In the spring of 1935, Liang and Ye participated in a sanitation propaganda project organized by the Tianjin–Pukou railway. They travelled to Beijing by train, where they stayed for a few days, and then decided to go into hiding in Nanjing. Living secretly with Ye, she drew the comic strip, Miss Bee (蜜蜂小姐), which was published on the front page of the newspaper Libao (立报; Standing Paper). It was one of the first and most famous strips with a female main character. The strip was only published for 25 days, however, before Ye's wife Luo Caiyun and her father tracked him down and forced him to return to Shanghai. Luo refused Ye's request for divorce, but the couple became legally separated.

In November 1935, Liang drew cartoons of the marriage of the "Movie Queen" Hu Die. In 1936, she was elected as one of the 31 members of the Arranging Committee of the First National Cartoon Exhibition.

When Japan invaded China and occupied Shanghai in 1937, Ye Qianyu, together with a group of fellow Shanghai cartoonists, formed the "National Salvation Cartoon Propaganda Corps". Funded by the Kuomintang government, the corps left Shanghai for the interior to spread anti-Japanese propaganda. Liang was the only female member of the corps.

The propaganda corps evacuated Shanghai and went to Wuhan. There she created a cartoon depicting a guerrilla fighter standing as a giant in front of the Japanese Army, which is considered her representative work in war propaganda. She also created the work Women Joining the War, which was exhibited in the Soviet Union. In 1938, Liang met Chen Enjie (陈恩杰), a pilot of the Republic of China Air Force, and fell in love with him on the spot. She terminated her three-year affair with Ye and later married Chen. She travelled to Tibet during the war.

== Later life and death ==
After the surrender of Japan, Liang returned to Shanghai in 1946 and travelled to Xinjiang to paint. When the Communist Party took over mainland China, she moved to Taiwan with her husband, and had a son. In Taiwan, she reconnected with Liao Molin (廖末林), another former member of the National Salvation Cartoon Propaganda Corps, and worked at a kiln Liao opened in Tainan.
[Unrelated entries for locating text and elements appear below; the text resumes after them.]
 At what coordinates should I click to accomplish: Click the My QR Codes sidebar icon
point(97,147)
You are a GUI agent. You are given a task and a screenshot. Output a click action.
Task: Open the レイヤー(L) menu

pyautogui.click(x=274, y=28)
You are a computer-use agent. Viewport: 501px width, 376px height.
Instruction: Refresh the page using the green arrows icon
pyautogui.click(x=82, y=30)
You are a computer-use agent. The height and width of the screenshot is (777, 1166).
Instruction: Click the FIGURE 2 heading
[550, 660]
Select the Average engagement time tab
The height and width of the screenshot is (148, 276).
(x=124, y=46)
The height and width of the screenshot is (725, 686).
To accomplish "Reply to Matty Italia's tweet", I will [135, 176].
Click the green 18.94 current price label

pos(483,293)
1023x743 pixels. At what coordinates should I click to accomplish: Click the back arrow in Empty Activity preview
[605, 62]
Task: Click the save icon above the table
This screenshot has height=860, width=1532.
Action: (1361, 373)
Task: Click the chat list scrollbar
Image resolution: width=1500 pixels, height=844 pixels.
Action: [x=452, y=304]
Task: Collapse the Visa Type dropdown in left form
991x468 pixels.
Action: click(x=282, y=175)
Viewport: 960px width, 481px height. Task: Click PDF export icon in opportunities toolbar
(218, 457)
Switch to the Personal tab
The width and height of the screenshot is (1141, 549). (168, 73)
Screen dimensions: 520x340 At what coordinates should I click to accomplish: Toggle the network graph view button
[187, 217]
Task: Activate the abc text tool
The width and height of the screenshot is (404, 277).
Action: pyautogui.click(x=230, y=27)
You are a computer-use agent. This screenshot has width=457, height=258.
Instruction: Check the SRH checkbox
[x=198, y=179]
She later met the writer Lin Haiyin, who introduced her to work as an illustrator for the newspaper United Daily News. However, she did not find career success in Taiwan and suffered from schizophrenia. She died by suicide in Taiwan, circa 1970.

== Legacy ==
Liang is known as China's first female cartoonist, although Yu Feng was her contemporary and possible predecessor. Her known works are few but are praised for their high quality. Her short-lived comic strip, Miss Bee, is described by a critic as "very lovely; the lines were soft and beautiful, and the themes were very interesting. It drew much attention from other cartoonists and was welcomed by readers from the beginning." In Ye Qianyu's memoir, he recalled his three years spent with Liang fondly, and described her as a "talented painter". He said that she had a "poet's temperament" and that he drew much inspiration from her when creating his own works such as the comic strip Mr. Wang.